While pure content widgets are soaring in use — with everyone from Yahoo and Google to Apple and Microsoft enticing developers to create thousands of such software plug-ins to distribute everything from stock quotes to horoscopes — it may take time for people to get used to the distributed model for e-commerce, he said.
In the case of Cartfly, users interact first with the Cartfly widget and then with a PayPal interface to make a purchase.
All in Context
The most appealing part of the widget approach is the ability to reach users where they are already spending time, which increasingly is within social networks such as Facebook, Manley argued. Just as contextual advertising is seen as a killer application online, contextual sales may hold similar promise.
The ease-of-setup — the Cartfly widget is based on the Adobe Flex platform — has helped drive early success of the firm, with more than 4,000 stores now set up, Manley said. Many users are the young consumers who flock to Facebook and similar sites, with the average user between 18 and 35 and many of them hobbyists making pocket money on the side.
“You have to engage that audience,” Manley commented. “A link is not very engaging. But if you put products in front of them, right in that place where they’re already looking at content that interests them, that’s a way to really grab their attention.

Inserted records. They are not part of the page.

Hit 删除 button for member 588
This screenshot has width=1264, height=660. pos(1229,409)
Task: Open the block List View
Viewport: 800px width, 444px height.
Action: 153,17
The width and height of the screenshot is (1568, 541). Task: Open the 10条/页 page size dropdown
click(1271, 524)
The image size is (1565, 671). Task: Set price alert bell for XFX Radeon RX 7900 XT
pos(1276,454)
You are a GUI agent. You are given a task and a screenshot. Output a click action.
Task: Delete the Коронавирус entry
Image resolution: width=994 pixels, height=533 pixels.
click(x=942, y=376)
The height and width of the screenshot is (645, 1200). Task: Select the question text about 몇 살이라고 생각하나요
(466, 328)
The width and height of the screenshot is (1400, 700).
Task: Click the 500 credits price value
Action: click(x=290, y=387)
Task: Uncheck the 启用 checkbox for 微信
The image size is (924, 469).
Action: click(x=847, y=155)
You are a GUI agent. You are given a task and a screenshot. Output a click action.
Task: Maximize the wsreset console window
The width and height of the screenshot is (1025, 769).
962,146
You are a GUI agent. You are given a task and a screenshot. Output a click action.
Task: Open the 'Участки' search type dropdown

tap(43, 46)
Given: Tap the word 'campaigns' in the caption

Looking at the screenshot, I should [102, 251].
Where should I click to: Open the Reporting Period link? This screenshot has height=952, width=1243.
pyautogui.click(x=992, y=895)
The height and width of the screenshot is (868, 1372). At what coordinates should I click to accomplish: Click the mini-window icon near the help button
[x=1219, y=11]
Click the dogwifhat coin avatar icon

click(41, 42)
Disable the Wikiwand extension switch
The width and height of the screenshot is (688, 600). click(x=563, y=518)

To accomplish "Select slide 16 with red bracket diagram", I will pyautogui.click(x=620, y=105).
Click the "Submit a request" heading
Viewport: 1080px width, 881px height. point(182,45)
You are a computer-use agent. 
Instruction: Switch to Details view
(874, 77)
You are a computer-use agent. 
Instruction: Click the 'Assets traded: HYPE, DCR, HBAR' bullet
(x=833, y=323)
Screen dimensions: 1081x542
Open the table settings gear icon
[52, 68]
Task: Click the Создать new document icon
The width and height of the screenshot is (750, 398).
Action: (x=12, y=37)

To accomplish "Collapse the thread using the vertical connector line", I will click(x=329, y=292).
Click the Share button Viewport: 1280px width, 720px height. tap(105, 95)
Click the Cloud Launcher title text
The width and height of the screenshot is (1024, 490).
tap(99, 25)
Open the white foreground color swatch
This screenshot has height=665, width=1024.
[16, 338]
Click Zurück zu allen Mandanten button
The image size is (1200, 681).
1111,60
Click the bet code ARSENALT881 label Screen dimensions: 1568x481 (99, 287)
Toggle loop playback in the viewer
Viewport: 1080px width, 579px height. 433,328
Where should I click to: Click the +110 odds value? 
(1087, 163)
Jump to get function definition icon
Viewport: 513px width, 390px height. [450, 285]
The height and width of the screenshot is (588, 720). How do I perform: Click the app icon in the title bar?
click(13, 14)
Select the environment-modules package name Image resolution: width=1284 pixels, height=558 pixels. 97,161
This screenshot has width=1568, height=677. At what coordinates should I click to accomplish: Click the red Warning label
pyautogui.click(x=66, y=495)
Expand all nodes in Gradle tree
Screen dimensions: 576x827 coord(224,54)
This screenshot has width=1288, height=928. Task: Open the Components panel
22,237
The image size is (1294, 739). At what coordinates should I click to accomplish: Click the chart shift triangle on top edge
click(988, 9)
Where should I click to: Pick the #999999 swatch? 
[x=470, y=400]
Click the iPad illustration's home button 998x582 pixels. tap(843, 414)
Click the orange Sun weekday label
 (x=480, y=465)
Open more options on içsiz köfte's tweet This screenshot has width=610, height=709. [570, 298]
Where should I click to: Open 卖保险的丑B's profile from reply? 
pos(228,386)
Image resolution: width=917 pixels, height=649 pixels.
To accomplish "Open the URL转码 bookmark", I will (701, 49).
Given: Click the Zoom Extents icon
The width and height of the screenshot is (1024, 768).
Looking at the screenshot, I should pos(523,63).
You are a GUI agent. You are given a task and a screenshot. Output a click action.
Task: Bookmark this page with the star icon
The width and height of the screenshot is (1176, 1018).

“What’s exciting is that we’re not focusing on building the next social network,” he added. “We’re focusing on how we can empower merchants online and offline to get their stores out to where there is already buzz going on.”
The Next Big Thing?
The site went live in a private beta last fall. A more public launch took place in early April, though the site has yet to start aggressively marketing itself. Cartfly’s Facebook app launched recently and in April, the firm announced that David Watson, a member of the Watson family that helped make IBM a tech powerhouse, had joined its board of directors.
“People are receptive because sellers understand that even if they have run a successful online store in the past, they are missing sales if they don’t have a store highlighted in MySpace,” he added. “We are really pioneering distributed e-commerce. We think it is the next huge thing to be offered on the Web.”